WORK REQUIRED:
The answer must consist of the entries, copied exactly and in full.

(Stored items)
━━━━━━

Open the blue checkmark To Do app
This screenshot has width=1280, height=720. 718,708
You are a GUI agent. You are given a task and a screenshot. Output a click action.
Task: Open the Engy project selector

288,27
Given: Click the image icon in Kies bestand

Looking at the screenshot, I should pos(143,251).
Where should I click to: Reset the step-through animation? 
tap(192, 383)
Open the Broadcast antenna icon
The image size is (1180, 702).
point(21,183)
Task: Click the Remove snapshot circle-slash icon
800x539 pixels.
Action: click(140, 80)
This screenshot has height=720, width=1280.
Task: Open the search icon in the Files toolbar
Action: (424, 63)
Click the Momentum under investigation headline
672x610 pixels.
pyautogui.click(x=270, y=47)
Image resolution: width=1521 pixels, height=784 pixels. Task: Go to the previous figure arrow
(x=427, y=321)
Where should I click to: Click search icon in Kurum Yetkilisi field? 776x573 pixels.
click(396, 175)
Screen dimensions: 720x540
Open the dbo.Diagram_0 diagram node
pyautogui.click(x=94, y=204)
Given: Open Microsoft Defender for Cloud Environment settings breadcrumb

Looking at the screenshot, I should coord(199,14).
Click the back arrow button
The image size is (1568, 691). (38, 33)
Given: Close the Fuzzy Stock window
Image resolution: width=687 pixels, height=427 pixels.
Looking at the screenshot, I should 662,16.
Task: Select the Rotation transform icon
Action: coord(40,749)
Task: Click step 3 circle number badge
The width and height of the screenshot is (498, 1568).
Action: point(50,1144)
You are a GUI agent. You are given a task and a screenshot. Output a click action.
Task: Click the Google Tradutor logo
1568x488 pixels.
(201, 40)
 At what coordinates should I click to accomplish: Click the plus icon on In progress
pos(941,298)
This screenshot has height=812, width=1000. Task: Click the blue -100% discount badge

━━━━━━

ANSWER TO THE EXERCISE:
Open the blue checkmark To Do app
This screenshot has width=1280, height=720. 718,708
You are a GUI agent. You are given a task and a screenshot. Output a click action.
Task: Open the Engy project selector

288,27
Given: Click the image icon in Kies bestand

Looking at the screenshot, I should pos(143,251).
Where should I click to: Reset the step-through animation? 
tap(192, 383)
Open the Broadcast antenna icon
The image size is (1180, 702).
point(21,183)
Task: Click the Remove snapshot circle-slash icon
800x539 pixels.
Action: click(140, 80)
This screenshot has height=720, width=1280.
Task: Open the search icon in the Files toolbar
Action: (424, 63)
Click the Momentum under investigation headline
672x610 pixels.
pyautogui.click(x=270, y=47)
Image resolution: width=1521 pixels, height=784 pixels. Task: Go to the previous figure arrow
(x=427, y=321)
Where should I click to: Click search icon in Kurum Yetkilisi field? 776x573 pixels.
click(396, 175)
Screen dimensions: 720x540
Open the dbo.Diagram_0 diagram node
pyautogui.click(x=94, y=204)
Given: Open Microsoft Defender for Cloud Environment settings breadcrumb

Looking at the screenshot, I should coord(199,14).
Click the back arrow button
The image size is (1568, 691). (38, 33)
Given: Close the Fuzzy Stock window
Image resolution: width=687 pixels, height=427 pixels.
Looking at the screenshot, I should 662,16.
Task: Select the Rotation transform icon
Action: coord(40,749)
Task: Click step 3 circle number badge
The width and height of the screenshot is (498, 1568).
Action: point(50,1144)
You are a GUI agent. You are given a task and a screenshot. Output a click action.
Task: Click the Google Tradutor logo
1568x488 pixels.
(201, 40)
 At what coordinates should I click to accomplish: Click the plus icon on In progress
pos(941,298)
This screenshot has height=812, width=1000. Task: Click the blue -100% discount badge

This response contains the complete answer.